If you think about the number of keywords that people can have, for example I think the max amount in AdWords is something like four million, that can end up being a lot of data over two years.

Time for a change:

Our original relational database setup just wasn't working anymore. We were using Postgres at the time. The write workload itself was just bringing our one Postgres instance to a standstill, and querying the data out was also very slow during some of those heavy import times.

Why Cassandra-as-a-Database-Service?

So in 2013, Wu launched a search for better solutions. They evaluated several, but Cassandra jumped to the fore:

The NoSQL aspect of it came up because Cassandra is well-known as a great time series store, which is basically what we're trying to store for our customers. At the same time, it gave us the ability to horizontally scale out, so as our customer load continued to grow, we could just bring up new nodes, add them to our clusters, and then continue to scale out write and read throughput, with the write being a little bit more important for us, especially with those heavy imports.

Though their participation in the Datastax startup program, AdStage got more exposure to Cassandra. In late 2013, they made the switch, running Cassandra clusters on Amazon. But they weren't done yet. Their new Head of Operations, Gordon Worley, met up with Instaclustr at the Cassandra Summit, and learned about Instaclustr's Cassandra-as-a-Service offering:

We basically had a trial of their service, and really enjoyed working with them. They even helped us with some of our data modeling, and suggestions on tuning, so it ended up turning into a pretty great partnership.

So why DaaS instead of running their own clusters? Reason one: uptime pressures.

With the reporting and automation we're doing, we really want very high uptime. We don't want our customers to be without their data. We don't want our automated tasks that are actively running to optimize their campaigns, to fail for whatever reason. So that was certainly one part of it. We wanted a team, we wanted someone who really had our backs, who could watch out, give us guidance, and give us proactive alerts, before we actually ran into issues.

It was also an IT philosophy thing. AdStage wants to use its IT resources to differentiate, not to administrate:

Another aspect of it is that it took a lot of work off of Gordon. I think internally, we really want to focus on building our products, to differentiate ourselves from other solutions in the space. We don't necessarily want to have to rebuild monitoring tools for Cassandra, and things like that.

The wrap - beyond servers to results

AdStage went live with Instaclustr in September 2014. Since then, their main cluster has grown to 70 nodes, with more clusters being added for new initiatives.

I asked Wu: what is the "aha moment" when AdStage customers realize the value they're getting?

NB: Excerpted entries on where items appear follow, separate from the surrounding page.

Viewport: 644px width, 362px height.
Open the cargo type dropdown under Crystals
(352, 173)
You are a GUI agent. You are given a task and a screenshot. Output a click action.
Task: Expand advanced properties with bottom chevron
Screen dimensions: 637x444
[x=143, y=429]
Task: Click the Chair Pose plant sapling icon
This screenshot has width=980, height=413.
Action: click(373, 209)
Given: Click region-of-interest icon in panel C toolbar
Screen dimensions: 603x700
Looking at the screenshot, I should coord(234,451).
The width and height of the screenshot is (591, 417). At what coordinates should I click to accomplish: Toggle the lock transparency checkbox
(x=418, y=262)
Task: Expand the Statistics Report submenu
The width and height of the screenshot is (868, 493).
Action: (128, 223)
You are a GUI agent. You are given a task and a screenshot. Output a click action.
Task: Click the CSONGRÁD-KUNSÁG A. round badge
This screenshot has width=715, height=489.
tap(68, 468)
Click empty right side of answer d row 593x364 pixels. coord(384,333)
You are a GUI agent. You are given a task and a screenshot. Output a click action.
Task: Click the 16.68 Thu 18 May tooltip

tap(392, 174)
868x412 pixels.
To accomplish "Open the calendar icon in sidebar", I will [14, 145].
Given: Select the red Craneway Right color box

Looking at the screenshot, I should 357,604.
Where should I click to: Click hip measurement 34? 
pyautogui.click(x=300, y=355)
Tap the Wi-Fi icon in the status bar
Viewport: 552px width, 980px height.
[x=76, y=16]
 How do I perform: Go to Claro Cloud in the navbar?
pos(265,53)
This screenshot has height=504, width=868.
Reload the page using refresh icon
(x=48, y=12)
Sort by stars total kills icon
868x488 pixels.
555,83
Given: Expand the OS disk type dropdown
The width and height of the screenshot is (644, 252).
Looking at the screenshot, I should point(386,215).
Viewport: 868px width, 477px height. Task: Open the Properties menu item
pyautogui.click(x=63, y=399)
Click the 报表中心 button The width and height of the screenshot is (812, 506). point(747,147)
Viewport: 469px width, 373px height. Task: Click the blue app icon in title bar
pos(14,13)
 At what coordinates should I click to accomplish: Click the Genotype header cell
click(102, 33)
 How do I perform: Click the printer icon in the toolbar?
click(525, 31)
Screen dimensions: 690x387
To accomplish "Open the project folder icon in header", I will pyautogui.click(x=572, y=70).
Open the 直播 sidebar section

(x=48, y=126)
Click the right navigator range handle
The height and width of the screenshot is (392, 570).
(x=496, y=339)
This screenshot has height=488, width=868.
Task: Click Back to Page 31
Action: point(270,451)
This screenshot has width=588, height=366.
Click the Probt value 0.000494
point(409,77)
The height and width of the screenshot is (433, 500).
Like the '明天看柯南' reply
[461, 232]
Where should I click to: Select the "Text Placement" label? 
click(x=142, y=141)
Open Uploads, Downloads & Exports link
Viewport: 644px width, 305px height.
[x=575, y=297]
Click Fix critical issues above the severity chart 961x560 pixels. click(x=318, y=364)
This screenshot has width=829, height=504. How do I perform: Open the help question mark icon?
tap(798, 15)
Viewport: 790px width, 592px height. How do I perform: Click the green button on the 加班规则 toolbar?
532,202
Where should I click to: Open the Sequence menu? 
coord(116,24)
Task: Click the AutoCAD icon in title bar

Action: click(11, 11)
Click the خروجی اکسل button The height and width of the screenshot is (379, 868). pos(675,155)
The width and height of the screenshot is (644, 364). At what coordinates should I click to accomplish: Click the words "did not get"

He says on the reporting side, it's when they get the visuals rolling:

If they're using exclusively our reporting tools, it's really once they get some dashboards set up, that really have a lot of the data that they need on a daily or weekly basis, internally or for clients, or if they're using our automation tool, sometimes even instantly, they'll just see, "Oh, wow, I can save so much time using this tool."

We talked about some of the problems facing the ad industry. Wu agreed that issues of data privacy are heating up, with stronger European regulations upping the stakes. At the same time, consumers still seem to be of two minds with data privacy. Many seem to accept the tradeoffs between data sharing and convenience/value.

Wu brought up MoviePass, a booming $10 a month service that lets you watch a movie a day. The model doesn't work without a data-for-value swap:

Advertisers are going to know every movie that you watch, and where you're watching it, and maybe even more than that, and people are willing to give that up for $10 a month, because it's so cheap.

That's the tightrope those in the ad business will have to navigate, hopefully with transparency and relevance rather than the dreaded YouTube "pre-roll" ad that seems designed for everybody - and thus nobody.

Wu's team has new offerings in the mix, including a "universal API" access that is proving popular with AdStage's enterprise customers, who want to ingest AdStage data for their own dashboards and metrics. I look forward to an update.